▽
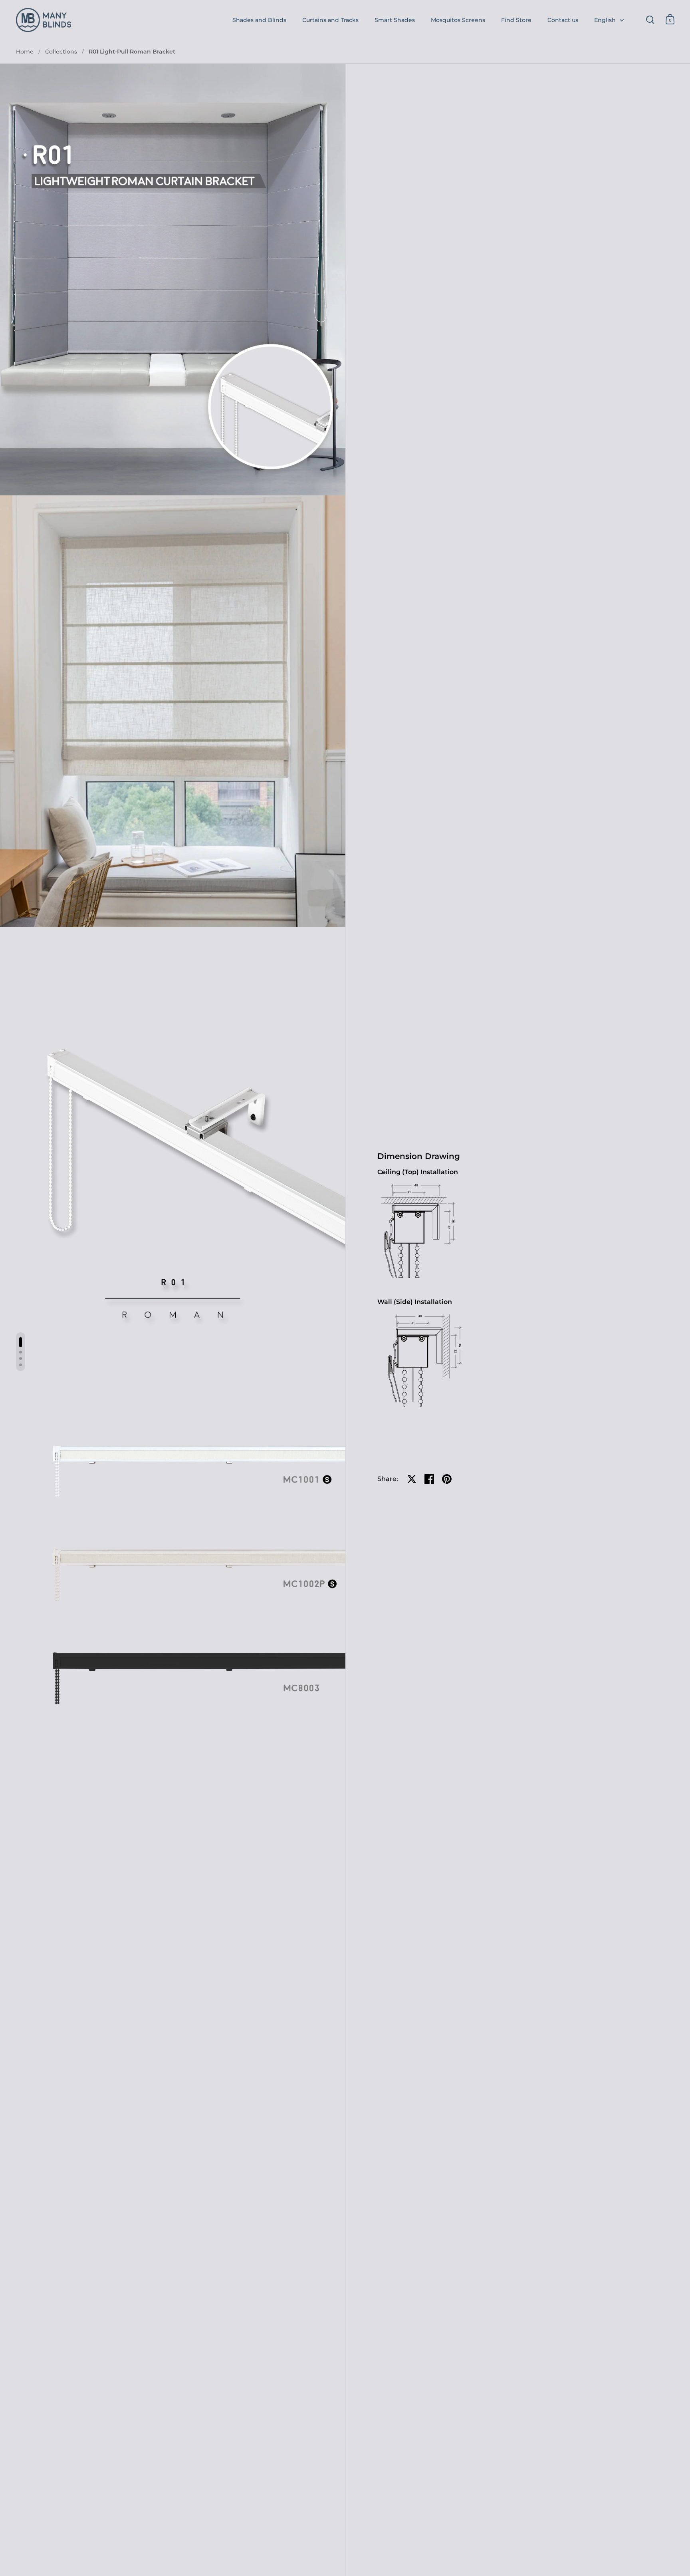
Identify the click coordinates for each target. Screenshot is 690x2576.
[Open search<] (650, 19)
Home (25, 51)
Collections (61, 51)
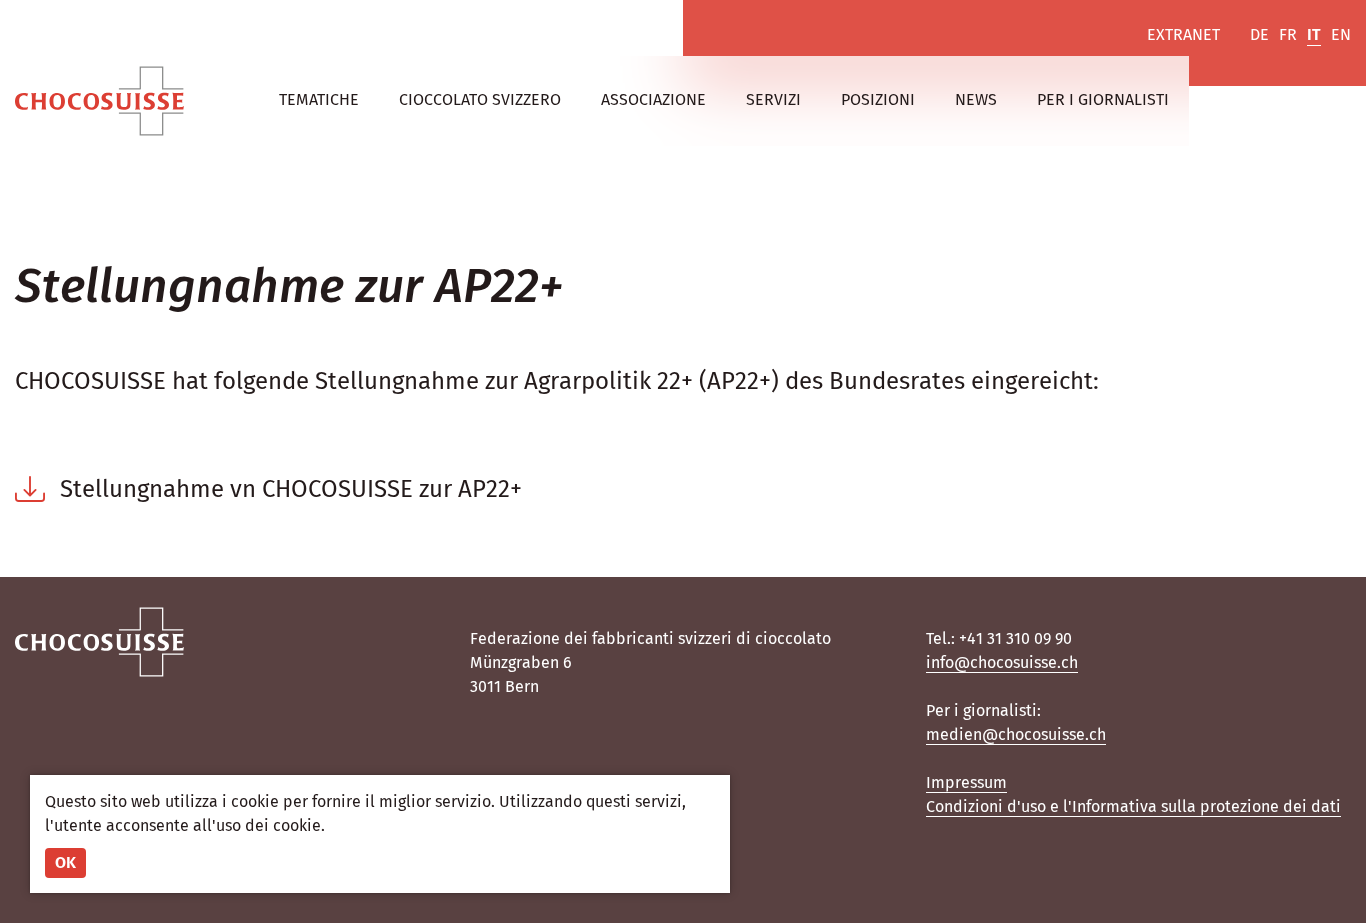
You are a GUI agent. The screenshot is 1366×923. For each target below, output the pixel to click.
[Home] (99, 101)
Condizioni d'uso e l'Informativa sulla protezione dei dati (1133, 806)
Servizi (773, 99)
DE (1259, 34)
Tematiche (319, 99)
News (976, 99)
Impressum (966, 782)
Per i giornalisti (1103, 99)
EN (1341, 34)
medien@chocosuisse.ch (1016, 734)
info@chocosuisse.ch (1002, 662)
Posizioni (878, 99)
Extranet (1183, 34)
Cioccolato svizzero (480, 99)
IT (1314, 34)
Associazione (653, 99)
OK (65, 862)
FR (1288, 34)
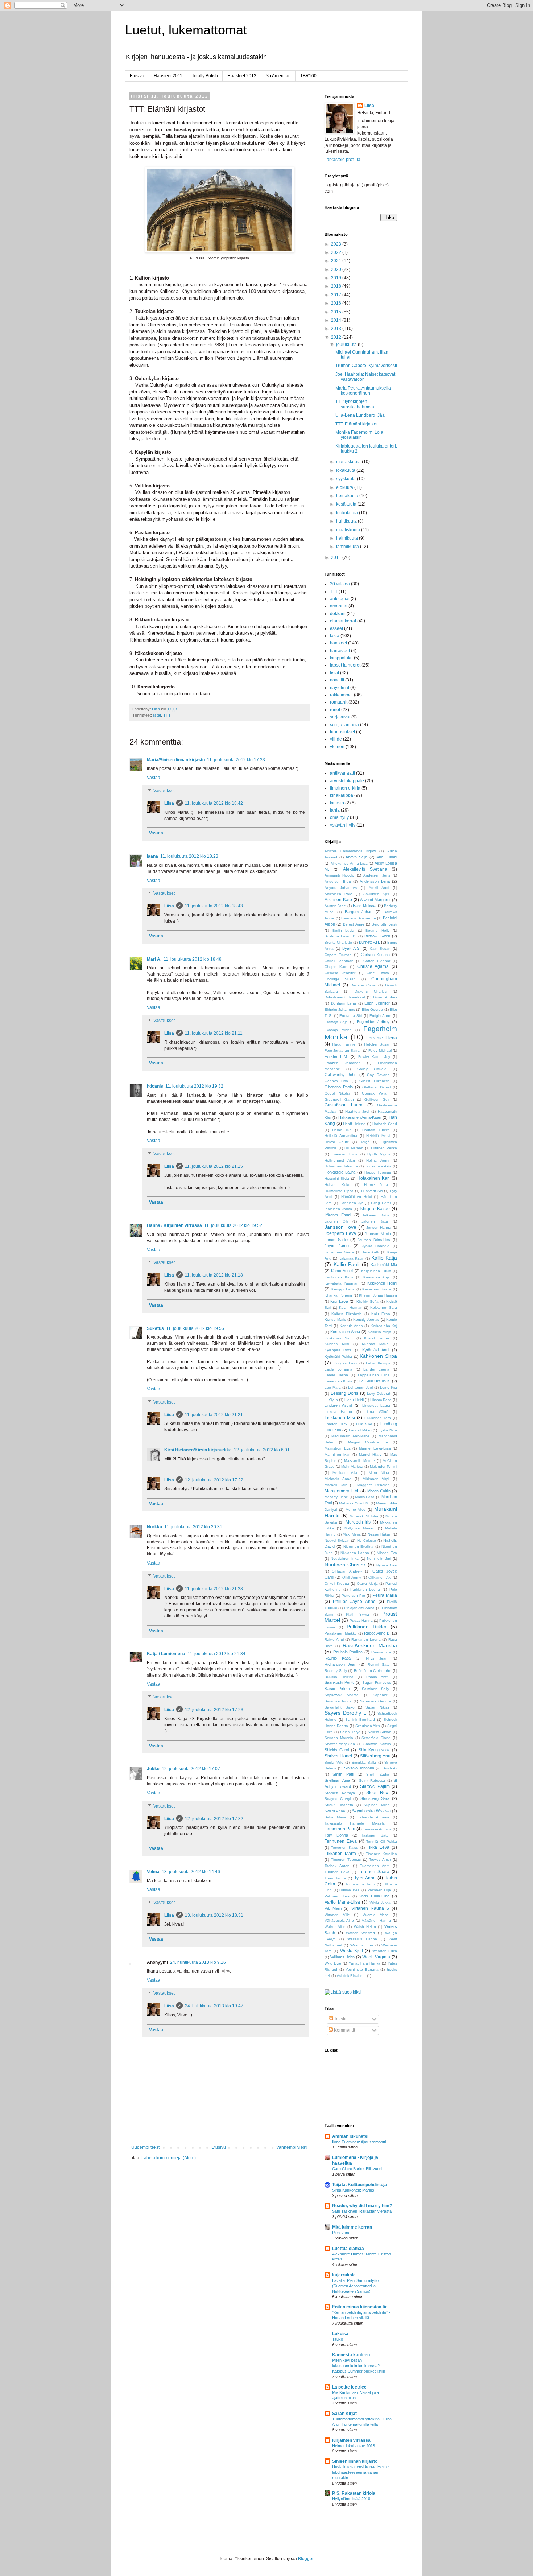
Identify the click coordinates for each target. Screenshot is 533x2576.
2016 (336, 303)
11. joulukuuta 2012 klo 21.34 (216, 1653)
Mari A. (154, 959)
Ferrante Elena (381, 1037)
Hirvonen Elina (345, 1154)
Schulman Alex (367, 1726)
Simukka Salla (364, 1762)
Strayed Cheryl (338, 1799)
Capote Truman (338, 955)
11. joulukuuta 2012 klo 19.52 (233, 1225)
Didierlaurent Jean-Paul (345, 997)
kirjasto (337, 802)
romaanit (338, 702)
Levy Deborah (379, 1394)
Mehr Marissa (352, 1466)
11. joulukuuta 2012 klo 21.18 (214, 1275)
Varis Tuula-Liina (374, 1896)
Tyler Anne (365, 1877)
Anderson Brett (338, 881)
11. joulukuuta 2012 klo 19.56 (195, 1328)
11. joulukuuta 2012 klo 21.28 (214, 1588)
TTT (167, 715)
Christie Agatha (373, 966)
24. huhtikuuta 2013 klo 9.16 (198, 1962)
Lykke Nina (388, 1430)
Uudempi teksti (146, 2147)
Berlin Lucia (343, 930)
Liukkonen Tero (377, 1418)
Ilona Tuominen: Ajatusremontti (359, 2142)
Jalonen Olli (336, 1221)
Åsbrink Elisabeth (351, 1976)
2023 (336, 244)
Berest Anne (353, 924)
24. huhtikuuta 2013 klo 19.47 (214, 2005)
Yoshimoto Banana (362, 1969)
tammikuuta (348, 546)
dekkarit (338, 613)
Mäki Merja (352, 1534)
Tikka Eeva (378, 1847)
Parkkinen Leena (365, 1589)
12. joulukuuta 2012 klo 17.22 (214, 1480)
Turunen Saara (374, 1871)
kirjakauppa (341, 795)
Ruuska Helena (339, 1677)
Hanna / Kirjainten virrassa (174, 1225)
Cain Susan (380, 949)
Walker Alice (335, 1927)
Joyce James (338, 1246)
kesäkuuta (347, 504)
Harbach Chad (384, 1124)
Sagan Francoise (376, 1683)
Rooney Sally (336, 1671)
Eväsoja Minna (338, 1030)
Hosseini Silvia (337, 1178)
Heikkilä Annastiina (341, 1136)
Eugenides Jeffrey (373, 1021)
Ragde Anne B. (377, 1633)
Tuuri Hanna (335, 1878)
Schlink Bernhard (360, 1720)
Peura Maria (384, 1595)
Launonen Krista (338, 1381)
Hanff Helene (354, 1124)
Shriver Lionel (338, 1756)
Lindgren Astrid (338, 1405)
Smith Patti (343, 1774)
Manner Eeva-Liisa (375, 1448)
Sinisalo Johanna (359, 1768)
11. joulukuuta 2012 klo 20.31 (193, 1526)
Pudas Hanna (361, 1621)
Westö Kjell (351, 1950)
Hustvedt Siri (372, 1191)
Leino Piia (388, 1387)
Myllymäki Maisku (359, 1528)
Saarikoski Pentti (339, 1682)
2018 (336, 286)
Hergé (365, 1142)
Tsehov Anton (337, 1866)
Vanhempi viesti (291, 2147)
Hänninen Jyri (351, 1203)
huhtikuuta (347, 521)
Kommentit (344, 2030)
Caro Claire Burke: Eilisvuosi (357, 2169)
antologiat (340, 598)
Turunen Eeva (337, 1872)
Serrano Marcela (339, 1738)
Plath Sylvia (357, 1614)
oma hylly (339, 817)
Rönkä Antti (377, 1677)
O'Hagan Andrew (347, 1571)
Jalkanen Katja (375, 1215)
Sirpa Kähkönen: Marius (353, 2190)
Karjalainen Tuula (376, 1271)
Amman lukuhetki (350, 2136)
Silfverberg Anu (375, 1756)
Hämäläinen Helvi (356, 1197)
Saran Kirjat (344, 2413)
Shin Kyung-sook (374, 1750)
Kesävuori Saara (376, 1289)
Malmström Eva (338, 1448)
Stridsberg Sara (374, 1798)
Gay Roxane (378, 1075)
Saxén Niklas (377, 1707)
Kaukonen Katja (339, 1277)
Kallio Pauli (347, 1264)
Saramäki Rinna (338, 1701)
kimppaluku (341, 657)
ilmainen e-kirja (345, 788)
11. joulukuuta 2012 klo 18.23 (189, 856)
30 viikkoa (340, 583)
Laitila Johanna (338, 1369)
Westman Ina (361, 1945)
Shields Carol (337, 1750)
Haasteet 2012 (241, 75)
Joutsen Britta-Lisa (374, 1240)
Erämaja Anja (336, 1022)
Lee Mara (333, 1387)
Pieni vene (341, 2232)
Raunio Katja (338, 1658)
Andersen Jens (376, 875)
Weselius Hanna (362, 1939)
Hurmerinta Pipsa (339, 1191)
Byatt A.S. (351, 948)
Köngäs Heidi (345, 1363)
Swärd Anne (335, 1811)
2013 (336, 328)
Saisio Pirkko (337, 1688)
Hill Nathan (353, 1148)
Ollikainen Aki (379, 1577)
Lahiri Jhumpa (378, 1363)
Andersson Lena (375, 881)
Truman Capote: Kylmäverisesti (366, 365)
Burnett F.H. (369, 942)
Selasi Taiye (350, 1732)
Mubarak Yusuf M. (354, 1503)
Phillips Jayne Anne (354, 1601)
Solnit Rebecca (372, 1780)
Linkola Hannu (338, 1412)
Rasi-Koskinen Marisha (370, 1645)
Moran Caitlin (379, 1491)
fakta (334, 635)
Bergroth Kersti (384, 924)
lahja (335, 810)
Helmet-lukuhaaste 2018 (353, 2446)
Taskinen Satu (374, 1835)
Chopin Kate (336, 967)
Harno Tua (342, 1130)
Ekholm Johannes (340, 1009)
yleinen (337, 746)
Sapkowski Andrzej (342, 1695)
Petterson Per (353, 1596)
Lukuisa (340, 2333)
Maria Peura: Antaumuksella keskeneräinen (363, 391)
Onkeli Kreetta (337, 1584)
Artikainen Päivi (338, 894)
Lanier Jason (336, 1375)
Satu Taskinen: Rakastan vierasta (362, 2211)
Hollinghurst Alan (340, 1160)
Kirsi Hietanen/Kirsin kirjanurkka (198, 1449)
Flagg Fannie (343, 1044)
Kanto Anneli (342, 1271)
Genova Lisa (336, 1081)
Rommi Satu (379, 1664)
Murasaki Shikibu (364, 1516)
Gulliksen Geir (377, 1099)
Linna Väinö (376, 1412)
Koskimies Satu (339, 1338)
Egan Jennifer (377, 1003)
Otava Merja (367, 1584)
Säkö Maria (335, 1817)
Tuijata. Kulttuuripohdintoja (359, 2184)
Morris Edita (365, 1497)
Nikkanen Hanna (354, 1553)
△
Aim of the exercise
Reproduce every line of the listing above verbatim, omitting the pictures.

Expected answer
Identify the click coordinates for each target. Screenshot is 690x2576.
[Open search<] (650, 19)
Home (25, 51)
Collections (61, 51)
You are a GUI agent. The screenshot is 1366×923. For each target below, output the pixel to click.
[Home] (99, 101)
Condizioni d'uso e l'Informativa sulla protezione dei dati (1133, 806)
Servizi (773, 99)
DE (1259, 34)
Tematiche (319, 99)
News (976, 99)
Impressum (966, 782)
Per i giornalisti (1103, 99)
EN (1341, 34)
medien@chocosuisse.ch (1016, 734)
info@chocosuisse.ch (1002, 662)
Posizioni (878, 99)
Extranet (1183, 34)
Cioccolato svizzero (480, 99)
IT (1314, 34)
Associazione (653, 99)
OK (65, 862)
FR (1288, 34)
Identify the click coordinates for each target. Screenshot is 533x2576.
2016 (336, 303)
11. joulukuuta 2012 klo 21.34 (216, 1653)
Mari A. (154, 959)
Ferrante Elena (381, 1037)
Hirvonen Elina (345, 1154)
Schulman Alex (367, 1726)
Simukka Salla (364, 1762)
Strayed Cheryl (338, 1799)
Capote Truman (338, 955)
11. joulukuuta 2012 klo 19.52 (233, 1225)
Didierlaurent Jean-Paul (345, 997)
kirjasto (337, 802)
romaanit (338, 702)
Levy Deborah (379, 1394)
Mehr Marissa (352, 1466)
11. joulukuuta 2012 klo 21.18 (214, 1275)
Varis Tuula-Liina (374, 1896)
Tyler Anne (365, 1877)
Anderson Brett (338, 881)
11. joulukuuta 2012 klo 19.56 (195, 1328)
11. joulukuuta 2012 klo 21.28 (214, 1588)
TTT (167, 715)
Christie Agatha (373, 966)
24. huhtikuuta 2013 klo 9.16 (198, 1962)
Lykke Nina (388, 1430)
Uudempi teksti (146, 2147)
Berlin Lucia (343, 930)
Liukkonen Tero (377, 1418)
Ilona Tuominen: Ajatusremontti (359, 2142)
Jalonen Olli (336, 1221)
Åsbrink Elisabeth (351, 1976)
2023 (336, 244)
Berest Anne (353, 924)
24. huhtikuuta 2013 klo 19.47 (214, 2005)
Yoshimoto Banana (362, 1969)
tammikuuta (348, 546)
dekkarit (338, 613)
Mäki Merja (352, 1534)
Tikka Eeva (378, 1847)
Parkkinen Leena (365, 1589)
12. joulukuuta 2012 klo 17.22 (214, 1480)
Turunen Saara (374, 1871)
kirjakauppa (341, 795)
Ruuska Helena (339, 1677)
Hanna / Kirjainten virrassa (174, 1225)
Cain Susan (380, 949)
Walker Alice (335, 1927)
Joyce James (338, 1246)
kesäkuuta (347, 504)
Harbach Chad (384, 1124)
Sagan Francoise (376, 1683)
Rooney Sally (336, 1671)
Eväsoja Minna (338, 1030)
Hosseini Silvia (337, 1178)
Heikkilä Annastiina (341, 1136)
Eugenides Jeffrey (373, 1021)
Ragde Anne B. (377, 1633)
Tuuri Hanna (335, 1878)
Schlink Bernhard (360, 1720)
Peura Maria (384, 1595)
Launonen Krista (338, 1381)
Hanff Helene (354, 1124)
Shriver Lionel (338, 1756)
Lindgren Astrid (338, 1405)
Smith Patti (343, 1774)
Manner Eeva-Liisa (375, 1448)
Sinisalo Johanna (359, 1768)
11. joulukuuta 2012 klo 20.31 (193, 1526)
Pudas Hanna (361, 1621)
Westö Kjell (351, 1950)
Hustvedt Siri (372, 1191)
Leino Piia (388, 1387)
Myllymäki Maisku (359, 1528)
Saarikoski Pentti (339, 1682)
2018 (336, 286)
Hergé (365, 1142)
Tsehov Anton (337, 1866)
Vanhempi viesti (291, 2147)
Hänninen Jyri (351, 1203)
huhtikuuta (347, 521)
Kommentit (344, 2030)
Caro Claire Burke: Eilisvuosi (357, 2169)
antologiat (340, 598)
Turunen Eeva (337, 1872)
Serrano Marcela (339, 1738)
Plath Sylvia (357, 1614)
oma hylly (339, 817)
Rönkä Antti (377, 1677)
O'Hagan Andrew (347, 1571)
Jalkanen Katja (375, 1215)
Sirpa Kähkönen: Marius (353, 2190)
Karjalainen Tuula (376, 1271)
Amman lukuhetki (350, 2136)
Silfverberg Anu (375, 1756)
Hämäläinen Helvi (356, 1197)
Saran Kirjat (344, 2413)
Shin Kyung-sook (374, 1750)
Kesävuori Saara (376, 1289)
Malmström Eva (338, 1448)
Stridsberg Sara (374, 1798)
Gay Roxane (378, 1075)
Saxén Niklas (377, 1707)
Kaukonen Katja (339, 1277)
Kallio Pauli (347, 1264)
Saramäki Rinna (338, 1701)
kimppaluku (341, 657)
ilmainen e-kirja (345, 788)
11. joulukuuta 2012 klo 18.23 (189, 856)
30 viikkoa (340, 583)
Laitila Johanna (338, 1369)
Westman Ina (361, 1945)
Shields Carol (337, 1750)
Haasteet 2012 (241, 75)
Joutsen Britta-Lisa (374, 1240)
Erämaja Anja (336, 1022)
Lee Mara (333, 1387)
Pieni vene (341, 2232)
Raunio Katja (338, 1658)
Andersen Jens (376, 875)
Weselius Hanna (362, 1939)
Hurmerinta Pipsa (339, 1191)
Byatt A.S. (351, 948)
Köngäs Heidi (345, 1363)
Swärd Anne (335, 1811)
2013 (336, 328)
Saisio Pirkko (337, 1688)
Hill Nathan (353, 1148)
Ollikainen Aki (379, 1577)
Lahiri Jhumpa (378, 1363)
Andersson Lena (375, 881)
Truman Capote: Kylmäverisesti (366, 365)
Burnett F.H. (369, 942)
Selasi Taiye (350, 1732)
Mubarak Yusuf M. (354, 1503)
Phillips Jayne Anne (354, 1601)
Solnit Rebecca (372, 1780)
Linkola Hannu (338, 1412)
Rasi-Koskinen Marisha (370, 1645)
Moran Caitlin (379, 1491)
fakta (334, 635)
Bergroth Kersti (384, 924)
lahja (335, 810)
Helmet-lukuhaaste 2018 (353, 2446)
Taskinen Satu (374, 1835)
Chopin Kate (336, 967)
Harno Tua (342, 1130)
Ekholm Johannes (340, 1009)
yleinen (337, 746)
Sapkowski Andrzej (342, 1695)
Petterson Per (353, 1596)
Lukuisa (340, 2333)
Maria Peura: Antaumuksella keskeneräinen (363, 391)
Onkeli Kreetta (337, 1584)
Artikainen Päivi (338, 894)
Lanier Jason (336, 1375)
Satu Taskinen: Rakastan vierasta (362, 2211)
Hollinghurst Alan (340, 1160)
Kirsi Hietanen/Kirsin kirjanurkka (198, 1449)
Flagg Fannie (343, 1044)
Kanto Anneli (342, 1271)
Genova Lisa (336, 1081)
Rommi Satu (379, 1664)
Murasaki Shikibu (364, 1516)
Gulliksen Geir (377, 1099)
Linna Väinö (376, 1412)
Koskimies Satu (339, 1338)
Egan Jennifer (377, 1003)
Otava Merja (367, 1584)
Säkö Maria (335, 1817)
Tuijata. Kulttuuripohdintoja (359, 2184)
Morris Edita (365, 1497)
Nikkanen Hanna (354, 1553)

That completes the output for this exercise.